Located along the old Nchia – Onne road, Government Girls Secondary School, Alode is the fastest growing public secondary school in Eleme Local Government Area of Rivers State.
Looking smart and prim in their navy blue outer and sky-blue inner wear, the students on Monday, September 26, 2022, were ushered into an equally smart, neat and well secured compound for their morning assembly. Their principal, Mrs. Ngozi Sam Okpabi, addressed both the students and teaching staff, before they filed into their respective classrooms.
Founded less than two years ago, the school graduated its first set of students in the junior secondary category, who wrote their junior school certificate examinations, otherwise called Junior WAEC, in May/June, 2022.

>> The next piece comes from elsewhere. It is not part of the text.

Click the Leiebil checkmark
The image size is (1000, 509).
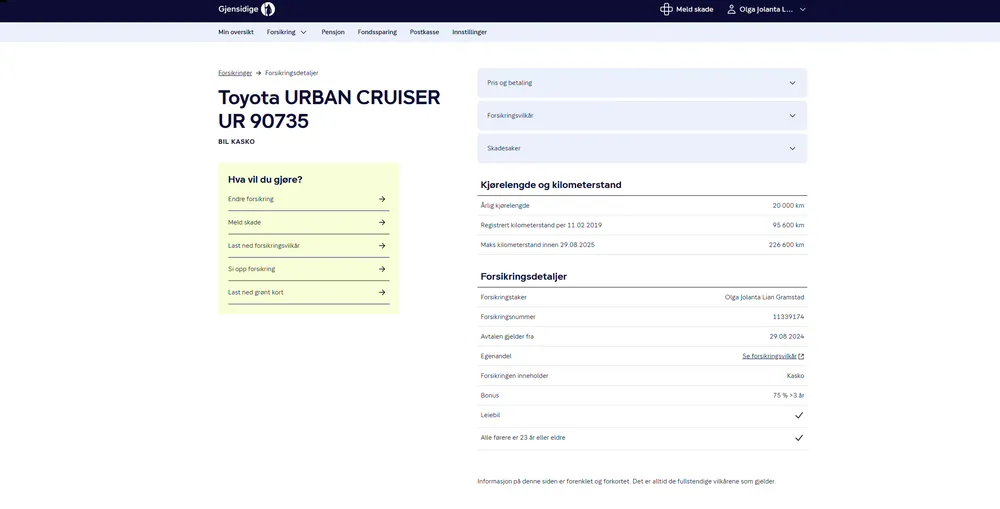799,414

Though it has not started admitting students for its senior secondary school programme, the enrolment figure for the school has continued to rise as parents move their female wards from other public secondary schools and even private schools in the area, to the school.

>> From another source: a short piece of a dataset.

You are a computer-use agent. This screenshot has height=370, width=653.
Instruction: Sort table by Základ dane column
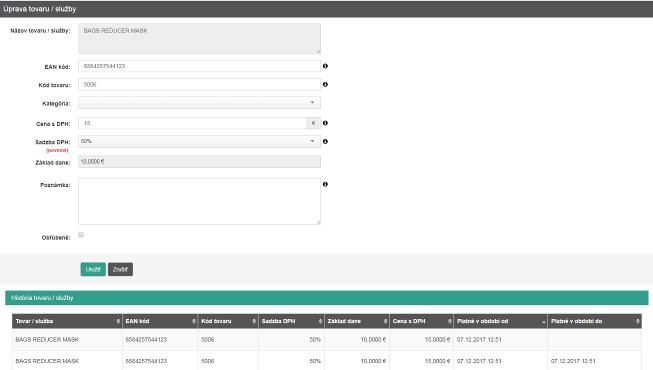(x=357, y=321)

Government Girls Secondary School, Alode is an example of the efforts of a community to secure the girl-child and prepare her for future leadership role in society.
Elder Emmanuel Saloka, the chairman of Alode Community Development Committee (CDC) told National Point that arrangements were being made to secure government approval for the school to start its senior secondary arm.
Parents and locals have been speaking glowingly about the school, saying it is the best initiative that has been made in recent times in Alode to develop the girl child. The school is the only girls-only secondary school in the entire local government area.
Saloka, who initiated the establishment of the school recalled that female children were dropping out of the coeducational secondary schools in the area which was worrisome for parents and the community.
He said they carried out a study which showed that the cases of girl dropout in secondary schools was as a result of their being uncomfortable sharing space with the boys that kept taunting and intimidating them.Besides, early secondary was a critical stage for the development of female children and letting them into unregulated space with the boys sometimes adversely affected their learning process.
“So, we decided to set up a girl’s only school. That is how we started; I and some persons who were interested,” Elder Saloka said. “We started, by March last year, government approved the school and we started Government Girls Secondary School, Alode.”
Having set up the structures, the Rivers State Government stepped in and moved teachers to the school. Mrs. Sam Okpabi was appointed the pioneer principal, while the community arranged for security of the school and its facilities.
Before then, the Port Harcourt Refining Company Limited, had constructed a perimeter fence and totally overhauled the structures in the school compound as its corporate social responsibility to the community.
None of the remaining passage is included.